The cryptic discussion of CSIS's "data management and exploitation activities" is intriguing on several levels. Talk of spies "ingesting" data in "bulk" has had connotations of intelligence officials indiscriminately amassing citizens' telecommunications records. Yet CSIS officers, who work to track terrorists within Canada, are generally understood to handle cases one wiretapping warrant at a time. This makes them more like conventional police detectives than the foreign-focused signals-intelligence – or "sigint" – spies who deal in volume.
On Thursday, a CSIS spokeswoman said the agency engages in a different kind of "bulk." "The collection referred to in the SIRC report is not the same collection that is sometimes done by sigint agencies," said Tahera Mufti.
She said what was at issue was CSIS collecting "data sets like maps, foreign telephone directories, and airport codes." She did not explain how such data pools would help CSIS track terrorists.
The fundamental critique of SIRC, which won't speak to what kind of data it is referring to, is that CSIS has been amassing records at rates that may push past the parameters of federal law. Under its 1984 act, the spy agency can only collect information that is "strictly necessary" to preserve national security.

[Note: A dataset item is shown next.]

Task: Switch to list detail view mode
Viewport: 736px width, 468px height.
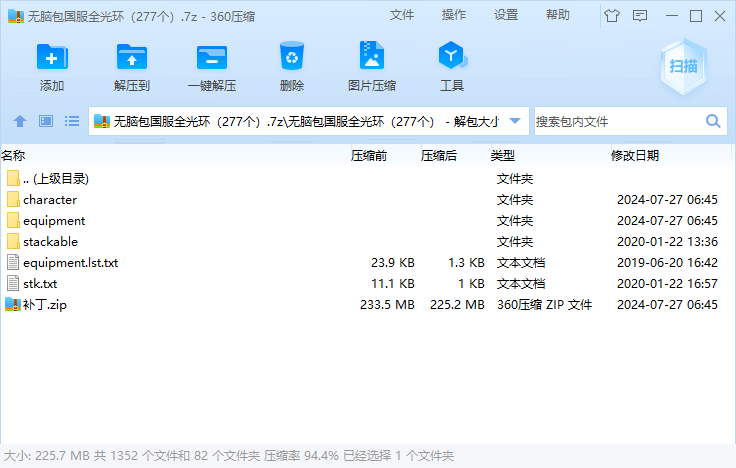Action: (72, 121)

SIRC says the spy agency it watches keeps two kinds of records. "Referential" data sets are less inherently sensitive, and acquired through publicly available means. This probably means CSIS is buying material from "Big Data" brokers who routinely sell similar material to corporations.
But CSIS also independently acquires "non-referential" data. SIRC regards such records as relatively intrusive "as they contain bulk information on a wide variety of individuals," the report says. "However, these can only be retained if they are assessed as being relevant to an ongoing, mandated investigation."
If CSIS wants to dredge up any data in bulk, SIRC says there needs to be compelling reasons. "If there is no reasonable alternative to bulk collection, CSIS needs to provide an objective assessment of how closely connected the bulk information is to intelligence of value," reads the report. This week, the federal Privacy Commissioner called for Parliament to pass new laws after finding Canada's other intelligence agency had been careless with records about the logged telecommunications of Canadians.
Communications Security Establishment (CSE), a foreign-focused "sigint" agency, says that whenever it collects Canadians' telecommunications trails, it does so only "incidentally." That's because it is pursuing foreign records in enormous volumes.
While CSIS and CSE have vastly different mandates, they also have adjacent headquarters. They can team up if a Federal Court judge endorses a joint operation.
In 2013, the former U.S. intelligence contractor Edward Snowden leaked documents to the media about the bulk collection of American citizens' telecommunications trails.
One revealing record showed CSE's and CSIS's U.S counterparts teamed up to acquire Americans' phone bills, thanks to sweeping warrants signed in secret courts. The United States "targets the communications of everyone. It ingests them by default," Mr. Snowden said.